AntoniaJames April 18, 2014
Ah, let's try to seek to understand before seeking to be understood here (one of Covey's rules - the best one, to my mind). Just because someone likes a particular product doesn't necessarily mean that he or she is endorsing it for money. Often times a particular brand does make a difference. I don't always agree with Mr. Ruhlman, or with anyone else who posts here, for that matter. But if an accomplished and respected cook recommends a particular brand, especially within the context of a recipe where the quality of that ingredient matters, I take it as helpful information (with which I may, or may not, ultimately agree) and move on. ;o)
KellyinToronto April 18, 2014
This is my egg sandwich! This is excactly what you get when you ask for one at a Hong Kong - style cafe. There's no butter- it's vegetable oil, and it comes on thickly sliced, crustless untoasted white. I usually ask for luncheon meat on mine. Paired with a Milk Tea- that's always the first thing I get after I land in Hong Kong, at the Honalulu Cafe. If I'm feeling home sick, and making this at home in Toronto - there's always a dab of ( Oh ! The horror!) Miracle Whip! ( My made it that way...)
AntoniaJames April 18, 2014
I’ve always made my fried eggs this way; as a young child, I thought that runny yolks – the options being “over easy” or “sunny side up” in our house – seemed so, well, "gross", to use the common vernacular. Yes, they do have a different taste. It’s easy to overcook them, however, so one must remain attentive.

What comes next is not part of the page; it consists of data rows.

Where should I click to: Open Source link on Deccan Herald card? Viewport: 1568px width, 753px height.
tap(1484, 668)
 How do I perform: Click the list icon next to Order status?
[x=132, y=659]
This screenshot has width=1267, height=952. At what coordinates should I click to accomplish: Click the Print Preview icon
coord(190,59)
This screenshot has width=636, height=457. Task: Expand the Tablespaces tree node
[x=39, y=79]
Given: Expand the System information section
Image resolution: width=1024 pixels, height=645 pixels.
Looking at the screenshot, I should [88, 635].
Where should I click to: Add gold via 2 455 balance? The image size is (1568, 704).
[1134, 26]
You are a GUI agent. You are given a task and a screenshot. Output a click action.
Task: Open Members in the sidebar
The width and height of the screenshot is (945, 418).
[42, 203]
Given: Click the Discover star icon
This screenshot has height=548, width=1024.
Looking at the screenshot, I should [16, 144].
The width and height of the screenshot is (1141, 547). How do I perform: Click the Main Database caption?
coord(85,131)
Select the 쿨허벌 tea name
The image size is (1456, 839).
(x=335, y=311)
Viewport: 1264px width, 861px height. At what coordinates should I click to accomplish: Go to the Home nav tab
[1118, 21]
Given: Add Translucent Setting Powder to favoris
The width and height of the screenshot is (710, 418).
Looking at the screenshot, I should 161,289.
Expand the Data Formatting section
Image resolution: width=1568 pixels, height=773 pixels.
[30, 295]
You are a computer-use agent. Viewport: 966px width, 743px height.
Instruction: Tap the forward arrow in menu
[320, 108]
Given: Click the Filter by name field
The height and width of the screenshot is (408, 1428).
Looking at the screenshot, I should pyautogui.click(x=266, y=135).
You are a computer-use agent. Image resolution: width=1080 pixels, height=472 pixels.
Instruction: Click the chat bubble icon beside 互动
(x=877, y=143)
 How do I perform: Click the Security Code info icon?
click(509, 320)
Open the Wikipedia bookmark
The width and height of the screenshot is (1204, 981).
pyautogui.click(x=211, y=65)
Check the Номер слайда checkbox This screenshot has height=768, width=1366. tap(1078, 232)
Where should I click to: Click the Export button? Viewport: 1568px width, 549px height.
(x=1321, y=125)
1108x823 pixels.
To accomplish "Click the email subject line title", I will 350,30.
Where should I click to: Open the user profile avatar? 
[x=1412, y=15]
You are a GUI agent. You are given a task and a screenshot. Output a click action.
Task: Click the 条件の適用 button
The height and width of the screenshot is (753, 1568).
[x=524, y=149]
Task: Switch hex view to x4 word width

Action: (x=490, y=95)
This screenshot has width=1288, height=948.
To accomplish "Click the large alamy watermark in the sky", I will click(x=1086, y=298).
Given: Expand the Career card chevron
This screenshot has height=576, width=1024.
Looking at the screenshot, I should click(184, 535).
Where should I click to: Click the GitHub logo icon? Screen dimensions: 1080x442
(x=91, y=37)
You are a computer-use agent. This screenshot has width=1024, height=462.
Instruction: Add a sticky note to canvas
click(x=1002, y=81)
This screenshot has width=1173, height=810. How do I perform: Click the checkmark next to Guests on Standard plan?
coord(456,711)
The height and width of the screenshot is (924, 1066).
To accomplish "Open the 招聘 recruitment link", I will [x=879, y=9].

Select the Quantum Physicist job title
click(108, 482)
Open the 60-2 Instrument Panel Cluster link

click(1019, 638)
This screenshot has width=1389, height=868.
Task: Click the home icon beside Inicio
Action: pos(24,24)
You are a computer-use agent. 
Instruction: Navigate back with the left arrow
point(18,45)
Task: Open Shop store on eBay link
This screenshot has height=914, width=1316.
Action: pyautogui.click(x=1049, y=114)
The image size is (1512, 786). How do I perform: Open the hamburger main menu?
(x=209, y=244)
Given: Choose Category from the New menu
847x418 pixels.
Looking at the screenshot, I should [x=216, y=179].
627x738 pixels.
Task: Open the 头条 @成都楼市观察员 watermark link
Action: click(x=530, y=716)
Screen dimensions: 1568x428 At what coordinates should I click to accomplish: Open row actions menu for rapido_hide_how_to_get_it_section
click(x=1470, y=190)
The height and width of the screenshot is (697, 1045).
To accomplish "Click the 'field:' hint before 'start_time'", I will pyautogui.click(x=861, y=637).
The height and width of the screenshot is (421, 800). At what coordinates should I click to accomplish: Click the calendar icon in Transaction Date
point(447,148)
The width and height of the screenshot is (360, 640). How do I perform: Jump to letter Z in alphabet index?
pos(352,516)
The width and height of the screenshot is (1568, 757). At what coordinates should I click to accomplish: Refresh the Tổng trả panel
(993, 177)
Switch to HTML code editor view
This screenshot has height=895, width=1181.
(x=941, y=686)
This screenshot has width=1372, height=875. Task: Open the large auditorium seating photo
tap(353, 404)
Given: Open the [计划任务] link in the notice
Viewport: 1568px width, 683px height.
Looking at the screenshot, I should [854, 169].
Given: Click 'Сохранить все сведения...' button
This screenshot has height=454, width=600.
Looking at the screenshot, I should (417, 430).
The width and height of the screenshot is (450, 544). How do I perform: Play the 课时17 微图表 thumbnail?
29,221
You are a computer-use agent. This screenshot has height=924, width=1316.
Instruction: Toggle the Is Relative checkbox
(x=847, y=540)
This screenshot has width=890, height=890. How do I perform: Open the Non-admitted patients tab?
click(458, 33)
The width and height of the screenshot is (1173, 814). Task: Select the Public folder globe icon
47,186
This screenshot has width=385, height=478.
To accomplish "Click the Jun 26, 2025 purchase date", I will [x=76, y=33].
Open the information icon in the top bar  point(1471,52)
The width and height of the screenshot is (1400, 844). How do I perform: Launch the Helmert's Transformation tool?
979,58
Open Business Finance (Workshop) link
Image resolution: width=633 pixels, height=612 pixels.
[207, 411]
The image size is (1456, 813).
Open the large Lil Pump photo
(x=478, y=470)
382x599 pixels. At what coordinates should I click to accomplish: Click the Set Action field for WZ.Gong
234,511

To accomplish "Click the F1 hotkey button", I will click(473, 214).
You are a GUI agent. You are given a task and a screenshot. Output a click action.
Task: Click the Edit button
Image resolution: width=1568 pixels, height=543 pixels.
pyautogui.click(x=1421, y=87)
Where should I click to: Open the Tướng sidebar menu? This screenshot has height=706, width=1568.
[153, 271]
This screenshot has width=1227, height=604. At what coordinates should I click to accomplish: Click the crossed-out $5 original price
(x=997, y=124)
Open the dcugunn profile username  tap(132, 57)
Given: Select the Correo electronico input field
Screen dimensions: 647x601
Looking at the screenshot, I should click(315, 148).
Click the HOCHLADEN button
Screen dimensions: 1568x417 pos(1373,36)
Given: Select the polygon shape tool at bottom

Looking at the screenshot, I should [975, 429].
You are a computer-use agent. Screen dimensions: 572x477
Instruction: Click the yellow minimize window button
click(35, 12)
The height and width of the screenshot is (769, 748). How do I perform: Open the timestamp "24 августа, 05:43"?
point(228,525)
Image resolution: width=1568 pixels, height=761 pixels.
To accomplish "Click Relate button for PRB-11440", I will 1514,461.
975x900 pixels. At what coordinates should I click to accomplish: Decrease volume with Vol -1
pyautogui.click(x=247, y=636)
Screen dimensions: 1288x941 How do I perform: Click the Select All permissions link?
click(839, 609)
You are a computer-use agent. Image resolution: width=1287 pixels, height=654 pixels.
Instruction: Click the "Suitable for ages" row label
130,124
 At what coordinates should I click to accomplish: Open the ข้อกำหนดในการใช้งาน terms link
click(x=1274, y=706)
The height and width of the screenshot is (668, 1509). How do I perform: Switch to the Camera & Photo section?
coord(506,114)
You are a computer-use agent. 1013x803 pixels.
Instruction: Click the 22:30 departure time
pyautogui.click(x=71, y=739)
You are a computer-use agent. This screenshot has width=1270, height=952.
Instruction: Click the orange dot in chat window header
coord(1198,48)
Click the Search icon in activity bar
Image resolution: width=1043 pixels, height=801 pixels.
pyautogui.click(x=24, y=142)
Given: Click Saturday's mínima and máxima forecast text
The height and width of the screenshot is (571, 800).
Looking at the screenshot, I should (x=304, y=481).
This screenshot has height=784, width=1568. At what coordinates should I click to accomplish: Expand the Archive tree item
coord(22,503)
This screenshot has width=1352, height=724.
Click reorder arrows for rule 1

I made one a broken yolk fried sandwich just last weekend. I put it on this bread, very thinly sliced: one slice smeared with a sharp, coarse (whole seed) mustard, along with a half dozen razor-thin slivers of good salume and a couple tablespoons of grated asiago. (The egg always goes on the slice not spread with mustard, to get the buttery egg taste into the bread.) I put the sandwich on a panini press until a crispy medium brown, then ate it out on my deck, slowly, in awe of how something so simple can be so satisfying, no matter how many times one makes it. But I agree, too, that the white bread + mayo + broken yolk fried egg sandwich is a wonderful treat. ;o) P.S. I'm looking forward to getting your new book! Would appreciate data that I could take to my cardiologist, who takes a rather dim view of my enthusiasm (love affair, really) with eggs.
amysarah April 18, 2014
Huge egg fan and I love a simple preparation (for instance, the French regard for a perfect poached egg as serious cuisine speaks to me far more than any frou-frou Foam de Blahblah) ...but I have to agree that this piece feels a bit precious. This is precisely the egg sandwich - 'technique' and all - I've made since pre-history. My kids ate one en route to school countless times. So, I don't know...maybe presenting it as a revelation feels a bit twee. (But it is a fine egg sandwich!)
gfincher April 18, 2014
This has LONG been my favorite, quick fix sandwich. My variations are w/Duke's Mayo w/a bit of curry powder mixed in & maybe a slice of sharp cheddar over the egg as it is cooking. YUM!
ATG117 April 18, 2014
Is this a sponsored post by hellman's? That jar seems to perfectly placed.
Tashipluto April 18, 2014
Umm, this is what every deli in NYC gives you if you order a fried egg sandwich with mayo on white. I love eggs every possible way, except this one. (Now the eggs with vinegar -- that's a great recipe!)